[Saved entries]
[Start of Attachment]
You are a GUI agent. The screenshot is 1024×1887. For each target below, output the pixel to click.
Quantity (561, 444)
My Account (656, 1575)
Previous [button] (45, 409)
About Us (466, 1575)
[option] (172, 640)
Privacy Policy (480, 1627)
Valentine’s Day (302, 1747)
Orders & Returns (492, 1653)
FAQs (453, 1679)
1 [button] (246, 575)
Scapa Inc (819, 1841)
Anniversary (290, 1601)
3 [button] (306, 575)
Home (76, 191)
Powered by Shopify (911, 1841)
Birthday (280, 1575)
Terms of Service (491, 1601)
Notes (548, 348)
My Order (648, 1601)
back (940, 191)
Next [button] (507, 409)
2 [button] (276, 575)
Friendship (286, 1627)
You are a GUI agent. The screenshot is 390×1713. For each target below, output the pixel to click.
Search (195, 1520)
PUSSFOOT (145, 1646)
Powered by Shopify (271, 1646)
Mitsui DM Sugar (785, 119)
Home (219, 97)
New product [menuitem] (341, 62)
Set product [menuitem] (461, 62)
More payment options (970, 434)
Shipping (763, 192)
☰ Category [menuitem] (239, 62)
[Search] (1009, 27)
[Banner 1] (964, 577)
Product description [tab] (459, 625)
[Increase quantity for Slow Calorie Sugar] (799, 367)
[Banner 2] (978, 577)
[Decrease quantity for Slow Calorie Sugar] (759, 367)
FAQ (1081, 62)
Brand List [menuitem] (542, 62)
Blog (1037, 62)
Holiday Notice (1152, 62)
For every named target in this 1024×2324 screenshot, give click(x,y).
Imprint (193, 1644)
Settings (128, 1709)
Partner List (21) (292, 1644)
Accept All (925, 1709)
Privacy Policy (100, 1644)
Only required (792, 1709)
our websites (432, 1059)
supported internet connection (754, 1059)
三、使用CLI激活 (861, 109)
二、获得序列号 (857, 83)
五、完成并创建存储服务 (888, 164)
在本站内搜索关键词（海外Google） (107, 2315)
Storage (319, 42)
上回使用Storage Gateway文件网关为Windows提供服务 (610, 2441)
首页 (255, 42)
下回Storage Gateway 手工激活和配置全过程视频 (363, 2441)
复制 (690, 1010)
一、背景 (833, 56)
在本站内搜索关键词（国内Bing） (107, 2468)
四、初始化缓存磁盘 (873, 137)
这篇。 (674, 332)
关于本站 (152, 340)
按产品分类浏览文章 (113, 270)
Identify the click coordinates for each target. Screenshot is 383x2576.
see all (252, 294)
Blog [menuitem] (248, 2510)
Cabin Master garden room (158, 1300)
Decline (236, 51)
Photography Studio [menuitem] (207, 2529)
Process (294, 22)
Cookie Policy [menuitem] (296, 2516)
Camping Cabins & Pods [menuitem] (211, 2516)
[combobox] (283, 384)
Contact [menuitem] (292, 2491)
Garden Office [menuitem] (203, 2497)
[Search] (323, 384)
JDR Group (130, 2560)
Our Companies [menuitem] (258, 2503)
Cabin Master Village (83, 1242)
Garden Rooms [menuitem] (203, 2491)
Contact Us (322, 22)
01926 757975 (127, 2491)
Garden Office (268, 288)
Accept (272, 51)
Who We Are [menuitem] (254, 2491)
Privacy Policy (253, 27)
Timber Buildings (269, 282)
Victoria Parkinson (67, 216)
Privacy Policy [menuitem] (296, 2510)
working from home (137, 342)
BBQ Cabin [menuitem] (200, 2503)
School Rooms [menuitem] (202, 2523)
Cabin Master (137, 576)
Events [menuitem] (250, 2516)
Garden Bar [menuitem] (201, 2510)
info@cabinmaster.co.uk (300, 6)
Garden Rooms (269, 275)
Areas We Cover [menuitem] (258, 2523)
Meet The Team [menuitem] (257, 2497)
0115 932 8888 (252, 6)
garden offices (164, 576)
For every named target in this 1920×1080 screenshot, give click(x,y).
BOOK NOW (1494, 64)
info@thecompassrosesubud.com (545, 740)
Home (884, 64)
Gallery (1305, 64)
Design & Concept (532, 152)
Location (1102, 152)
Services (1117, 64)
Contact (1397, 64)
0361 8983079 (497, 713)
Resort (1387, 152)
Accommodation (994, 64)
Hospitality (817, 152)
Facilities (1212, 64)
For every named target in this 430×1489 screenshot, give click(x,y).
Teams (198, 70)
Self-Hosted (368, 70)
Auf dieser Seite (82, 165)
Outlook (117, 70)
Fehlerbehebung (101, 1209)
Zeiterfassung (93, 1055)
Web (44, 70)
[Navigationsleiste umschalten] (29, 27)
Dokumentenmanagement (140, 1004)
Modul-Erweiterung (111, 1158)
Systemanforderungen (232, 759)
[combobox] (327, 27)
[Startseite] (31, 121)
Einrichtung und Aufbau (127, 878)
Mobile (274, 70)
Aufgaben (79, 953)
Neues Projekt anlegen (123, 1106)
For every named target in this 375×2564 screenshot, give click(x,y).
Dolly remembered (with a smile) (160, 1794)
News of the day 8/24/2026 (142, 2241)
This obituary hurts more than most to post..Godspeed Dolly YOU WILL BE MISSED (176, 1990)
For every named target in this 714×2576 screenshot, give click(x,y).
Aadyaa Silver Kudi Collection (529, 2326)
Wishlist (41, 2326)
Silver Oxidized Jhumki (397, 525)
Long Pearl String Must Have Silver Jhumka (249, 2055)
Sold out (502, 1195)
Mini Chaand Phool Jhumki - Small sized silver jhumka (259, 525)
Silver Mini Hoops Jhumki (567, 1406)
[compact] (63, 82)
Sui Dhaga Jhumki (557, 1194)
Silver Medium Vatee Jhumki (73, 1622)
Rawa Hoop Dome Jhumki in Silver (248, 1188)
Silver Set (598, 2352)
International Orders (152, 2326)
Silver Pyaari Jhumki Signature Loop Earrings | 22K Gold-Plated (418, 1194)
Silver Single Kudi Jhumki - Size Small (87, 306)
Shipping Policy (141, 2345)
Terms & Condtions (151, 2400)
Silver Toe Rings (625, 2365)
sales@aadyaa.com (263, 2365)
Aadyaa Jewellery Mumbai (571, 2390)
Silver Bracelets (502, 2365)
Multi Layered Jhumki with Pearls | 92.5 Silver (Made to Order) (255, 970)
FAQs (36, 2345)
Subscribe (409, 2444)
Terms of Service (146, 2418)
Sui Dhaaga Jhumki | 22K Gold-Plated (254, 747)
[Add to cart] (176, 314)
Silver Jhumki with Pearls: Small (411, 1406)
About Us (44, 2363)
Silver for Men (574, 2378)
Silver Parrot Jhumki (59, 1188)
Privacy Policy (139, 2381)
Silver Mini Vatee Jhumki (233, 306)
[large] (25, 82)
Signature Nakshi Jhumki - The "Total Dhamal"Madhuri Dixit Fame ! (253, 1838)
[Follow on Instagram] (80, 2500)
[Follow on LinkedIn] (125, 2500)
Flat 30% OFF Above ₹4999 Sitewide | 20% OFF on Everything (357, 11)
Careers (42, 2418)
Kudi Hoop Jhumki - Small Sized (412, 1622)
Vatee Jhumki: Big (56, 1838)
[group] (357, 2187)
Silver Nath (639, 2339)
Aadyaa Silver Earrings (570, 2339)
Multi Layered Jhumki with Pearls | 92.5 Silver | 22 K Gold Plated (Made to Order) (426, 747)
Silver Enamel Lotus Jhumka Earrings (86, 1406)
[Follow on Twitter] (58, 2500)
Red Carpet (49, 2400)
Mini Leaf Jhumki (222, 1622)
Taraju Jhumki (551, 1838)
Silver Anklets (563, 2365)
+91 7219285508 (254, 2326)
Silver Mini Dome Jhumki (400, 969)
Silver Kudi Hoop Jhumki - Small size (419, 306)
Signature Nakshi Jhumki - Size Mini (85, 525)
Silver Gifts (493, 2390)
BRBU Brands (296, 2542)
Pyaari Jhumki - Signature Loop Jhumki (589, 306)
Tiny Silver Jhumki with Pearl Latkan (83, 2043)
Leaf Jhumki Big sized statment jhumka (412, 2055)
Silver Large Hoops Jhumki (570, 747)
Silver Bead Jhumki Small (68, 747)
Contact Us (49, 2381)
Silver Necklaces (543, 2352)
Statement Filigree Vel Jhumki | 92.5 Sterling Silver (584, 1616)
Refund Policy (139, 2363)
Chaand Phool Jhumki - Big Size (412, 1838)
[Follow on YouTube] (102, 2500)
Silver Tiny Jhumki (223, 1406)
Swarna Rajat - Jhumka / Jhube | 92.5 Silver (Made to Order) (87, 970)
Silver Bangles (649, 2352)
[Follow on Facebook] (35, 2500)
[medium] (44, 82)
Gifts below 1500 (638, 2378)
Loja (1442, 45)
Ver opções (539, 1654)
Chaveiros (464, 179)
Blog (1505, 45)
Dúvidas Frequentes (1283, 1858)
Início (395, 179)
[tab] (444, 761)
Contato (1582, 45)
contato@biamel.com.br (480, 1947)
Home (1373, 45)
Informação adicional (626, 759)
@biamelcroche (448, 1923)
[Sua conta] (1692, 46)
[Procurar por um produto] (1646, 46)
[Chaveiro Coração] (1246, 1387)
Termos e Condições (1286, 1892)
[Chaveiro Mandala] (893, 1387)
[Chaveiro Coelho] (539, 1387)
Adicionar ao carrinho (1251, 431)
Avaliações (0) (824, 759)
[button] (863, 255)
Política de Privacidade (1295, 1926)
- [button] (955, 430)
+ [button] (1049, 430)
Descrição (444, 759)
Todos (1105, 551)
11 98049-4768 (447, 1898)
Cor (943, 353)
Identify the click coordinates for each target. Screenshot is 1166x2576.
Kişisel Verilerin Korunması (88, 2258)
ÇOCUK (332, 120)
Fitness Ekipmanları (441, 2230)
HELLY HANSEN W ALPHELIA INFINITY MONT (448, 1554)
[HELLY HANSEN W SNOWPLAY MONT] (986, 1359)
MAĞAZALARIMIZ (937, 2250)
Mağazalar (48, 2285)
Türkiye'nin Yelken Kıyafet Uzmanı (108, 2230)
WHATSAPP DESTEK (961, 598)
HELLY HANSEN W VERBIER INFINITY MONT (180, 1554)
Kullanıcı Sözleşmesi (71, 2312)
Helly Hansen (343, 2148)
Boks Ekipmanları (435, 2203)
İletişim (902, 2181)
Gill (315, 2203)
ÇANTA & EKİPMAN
[End of Attachment]
GOAL OF THE EXERCISE: Start with the line above that contains "Outlook (117, 70)" and end with the line that contains "Dolly remembered (with a smile) (160, 1794)". Write out those lines exactly, and only those.

ANSWER SPACE:
Outlook (117, 70)
Fehlerbehebung (101, 1209)
Zeiterfassung (93, 1055)
Web (44, 70)
[Navigationsleiste umschalten] (29, 27)
Dokumentenmanagement (140, 1004)
Modul-Erweiterung (111, 1158)
Systemanforderungen (232, 759)
[combobox] (327, 27)
[Startseite] (31, 121)
Einrichtung und Aufbau (127, 878)
Mobile (274, 70)
Aufgaben (79, 953)
Neues Projekt anlegen (123, 1106)
For every named target in this 375×2564 screenshot, give click(x,y).
Dolly remembered (with a smile) (160, 1794)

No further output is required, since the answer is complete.